Rheological Characterization of Polysaccharide−Poly(ethylene glycol) Star Copolymer Hydrogels

Abstract

Binding interactions between low molecular weight heparin (LMWH) and heparin-binding peptides (HBP) have been applied as a strategy for the assembly of hydrogels that are capable of sequestering growth factors and delivering them in a controlled manner. In this work, the assembly of four-arm star poly(ethylene glycol) (PEG)−LMWH conjugate with PEG−HBP conjugates has been investigated. The interactions between LMWH and the heparin-binding regions of antithrombin III (ATIII) or the heparin interacting protein (HIP) have been characterized via heparin affinity chromatography and surface plasmon resonance (SPR); results indicate that the two peptides have slightly different affinities for heparin and LMWH, and bind LMWH with micromolar affinity. Solutions of the PEG−LMWH and of mixtures of the PEG−LMWH and PEG−HBP were characterized via both bulk rheology and laser tweezer microrheology.
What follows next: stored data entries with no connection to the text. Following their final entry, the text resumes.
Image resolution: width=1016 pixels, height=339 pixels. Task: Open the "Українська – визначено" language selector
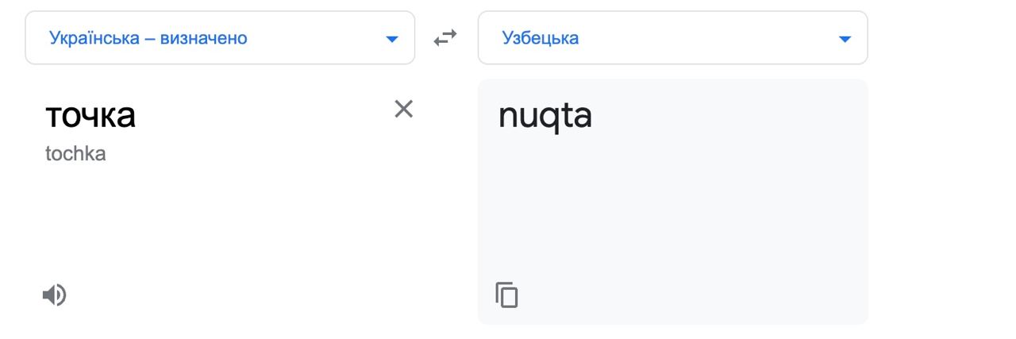220,37
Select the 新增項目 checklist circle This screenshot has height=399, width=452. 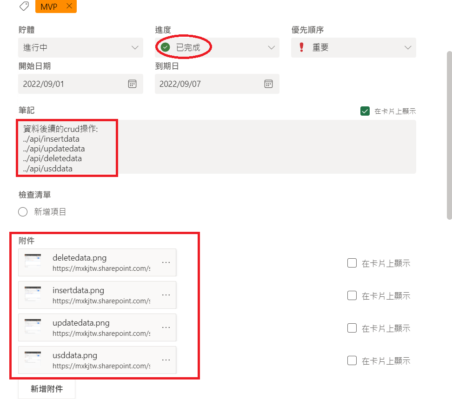click(23, 212)
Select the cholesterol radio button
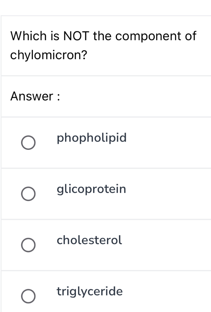Viewport: 211px width, 312px height. (28, 245)
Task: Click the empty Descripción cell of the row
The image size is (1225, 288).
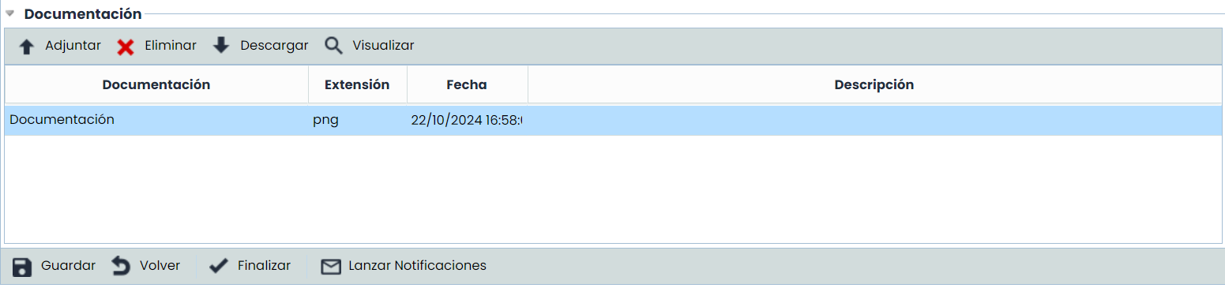Action: tap(874, 120)
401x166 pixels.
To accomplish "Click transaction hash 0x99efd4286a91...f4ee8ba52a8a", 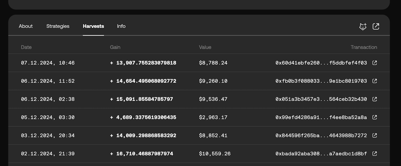I will tap(321, 117).
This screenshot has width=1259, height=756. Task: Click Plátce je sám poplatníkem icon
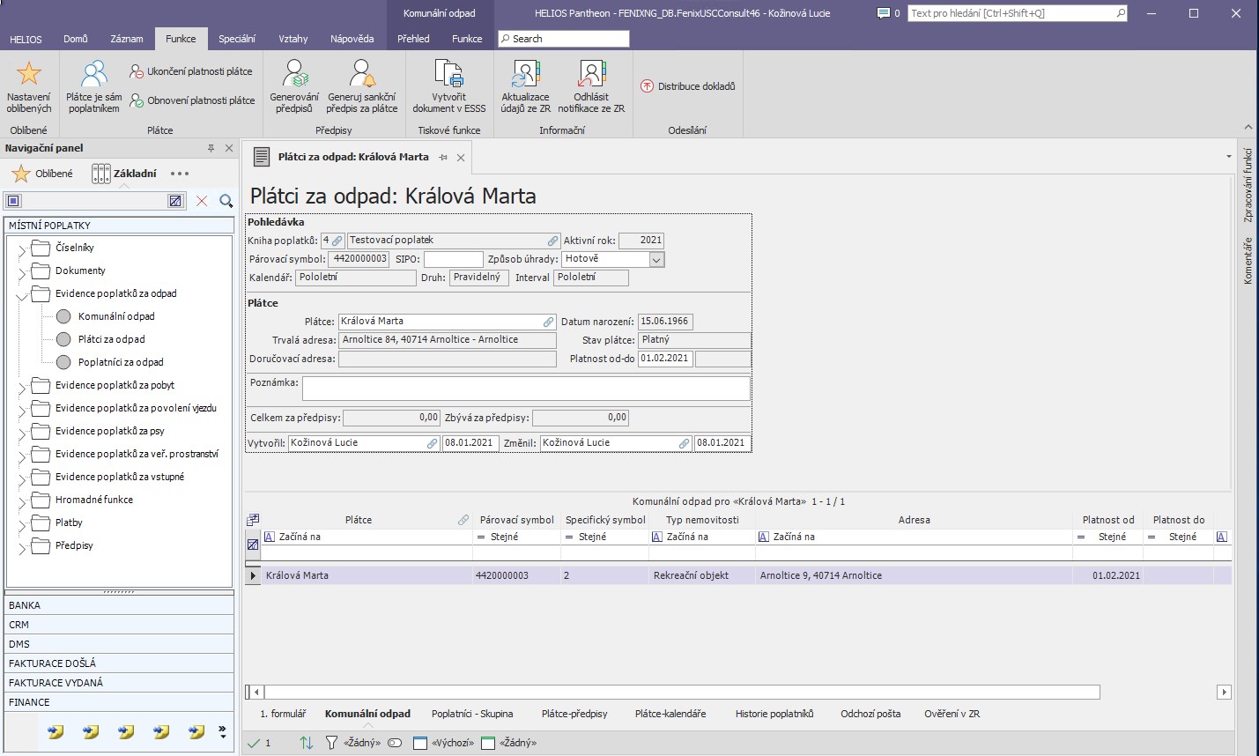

Interestingly, solutions of PEG−LMWH (2.5 wt % in PBS) form hydrogels in the absence of PEG−ATIII or PEG−HIP, with storage moduli, determined via bulk rheological measurements, in excess of the loss moduli over frequencies of 0.1−100 Hz. The addition of PEG−ATIII or PEG−HIP increases the moduli in direct proportion to the number of cross-links introduced. Characterization of the hydrogels via microrheology shows the gel microstructure is composed of polymer-rich fibrillar structures surrounded by polymer-depleted buffer. Potential applications of these hydrogels are discussed.